WASHINGTON: Le président vénézuélien Nicolas Maduro et son épouse Cilia Flores, emmenés de force par des militaires américains, sont visés par un nouvel acte d'accusation publié samedi pour "narcoterrorisme" et importation de cocaïne aux Etats-Unis.

Quelques heures après l'annonce de l'opération par le président Donald Trump, la ministre américaine de la Justice, Pam Bondi affirmait que le couple était inculpé pour ces faits devant un tribunal fédéral de New York.

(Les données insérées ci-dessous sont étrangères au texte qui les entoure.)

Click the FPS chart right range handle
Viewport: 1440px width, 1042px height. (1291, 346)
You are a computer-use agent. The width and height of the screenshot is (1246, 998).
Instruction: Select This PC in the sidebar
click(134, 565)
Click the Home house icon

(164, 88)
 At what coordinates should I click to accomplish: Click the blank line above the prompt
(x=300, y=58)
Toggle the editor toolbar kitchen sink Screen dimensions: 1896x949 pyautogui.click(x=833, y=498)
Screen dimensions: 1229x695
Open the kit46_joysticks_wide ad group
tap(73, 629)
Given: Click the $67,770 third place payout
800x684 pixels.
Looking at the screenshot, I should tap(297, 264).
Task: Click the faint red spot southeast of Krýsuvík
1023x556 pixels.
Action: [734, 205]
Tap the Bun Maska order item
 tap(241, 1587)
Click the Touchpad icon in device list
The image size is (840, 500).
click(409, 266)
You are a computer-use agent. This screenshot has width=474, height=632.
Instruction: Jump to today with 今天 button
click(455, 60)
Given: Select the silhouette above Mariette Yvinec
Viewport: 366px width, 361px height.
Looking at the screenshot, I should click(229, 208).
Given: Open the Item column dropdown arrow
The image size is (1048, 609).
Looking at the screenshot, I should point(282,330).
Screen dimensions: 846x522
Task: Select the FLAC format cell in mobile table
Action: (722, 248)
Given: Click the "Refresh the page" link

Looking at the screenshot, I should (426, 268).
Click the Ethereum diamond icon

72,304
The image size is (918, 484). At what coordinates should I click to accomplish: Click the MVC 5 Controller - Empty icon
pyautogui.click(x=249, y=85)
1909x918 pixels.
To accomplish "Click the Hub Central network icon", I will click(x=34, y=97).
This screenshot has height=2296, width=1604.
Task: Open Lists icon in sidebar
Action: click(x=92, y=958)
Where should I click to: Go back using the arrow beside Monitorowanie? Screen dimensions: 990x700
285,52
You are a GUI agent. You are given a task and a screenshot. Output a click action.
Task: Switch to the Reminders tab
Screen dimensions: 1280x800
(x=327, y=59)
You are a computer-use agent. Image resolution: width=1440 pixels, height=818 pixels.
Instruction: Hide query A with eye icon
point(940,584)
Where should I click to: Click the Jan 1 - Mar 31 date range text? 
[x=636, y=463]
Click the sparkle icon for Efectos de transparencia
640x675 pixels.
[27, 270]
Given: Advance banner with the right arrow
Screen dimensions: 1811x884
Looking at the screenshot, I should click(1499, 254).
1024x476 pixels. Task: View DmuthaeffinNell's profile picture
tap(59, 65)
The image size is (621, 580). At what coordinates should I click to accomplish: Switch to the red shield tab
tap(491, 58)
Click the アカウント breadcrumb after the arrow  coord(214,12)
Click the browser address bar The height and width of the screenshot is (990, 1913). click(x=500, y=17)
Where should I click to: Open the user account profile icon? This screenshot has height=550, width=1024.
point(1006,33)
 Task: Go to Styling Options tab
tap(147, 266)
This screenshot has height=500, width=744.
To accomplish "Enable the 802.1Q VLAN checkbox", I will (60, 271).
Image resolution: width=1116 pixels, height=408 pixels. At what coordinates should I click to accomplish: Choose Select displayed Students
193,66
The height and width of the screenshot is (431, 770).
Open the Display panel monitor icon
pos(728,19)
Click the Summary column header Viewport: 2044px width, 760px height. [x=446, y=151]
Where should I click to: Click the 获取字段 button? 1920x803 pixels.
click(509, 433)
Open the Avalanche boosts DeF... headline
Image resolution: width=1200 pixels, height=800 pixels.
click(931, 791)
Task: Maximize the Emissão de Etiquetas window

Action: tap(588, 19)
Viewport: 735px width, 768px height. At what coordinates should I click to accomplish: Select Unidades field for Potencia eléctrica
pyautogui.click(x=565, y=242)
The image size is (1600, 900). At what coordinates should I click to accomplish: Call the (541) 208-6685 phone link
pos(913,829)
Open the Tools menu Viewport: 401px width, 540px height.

Si les poursuites contre Nicolas Maduro et d'autres hauts responsables vénézuéliens dans cette procédure étaient connues depuis 2020, le nom de son épouse n'y apparaissait pas jusqu'à présent.

L'acte d'accusation révisé vise désormais six personnes, dont Nicolas Maduro, Cilia Flores et le ministre vénézuélien de l'Intérieur, Diosdado Cabello, considéré comme l'un des hommes les plus puissants du pays.

Ils sont notamment accusés de s'être alliés avec la guérilla des Forces armées révolutionnaires de Colombie (FARC), que Washington considère comme "terroriste", ainsi qu'à des cartels criminels pour "acheminer des tonnes de cocaïne vers les Etats-Unis".

Nicolas Maduro et son épouse sont à bord d'un navire à destination de New York pour y être présentés à la justice, a indiqué Donald Trump sur Fox News.

Ils feront face "à toute la rigueur de la justice américaine, sur le sol américain, devant des tribunaux américains", a assuré Mme Bondi.

En août, le ministère de la Justice et le département d'Etat avaient annoncé doubler à 50 millions de dollars la prime pour l'arrestation de Nicolas Maduro et son ministre de l'Intérieur.

Le gouvernement de Nicolas Maduro dénonce de longue date une ingérence des Etats-Unis dans les affaires vénézuéliennes.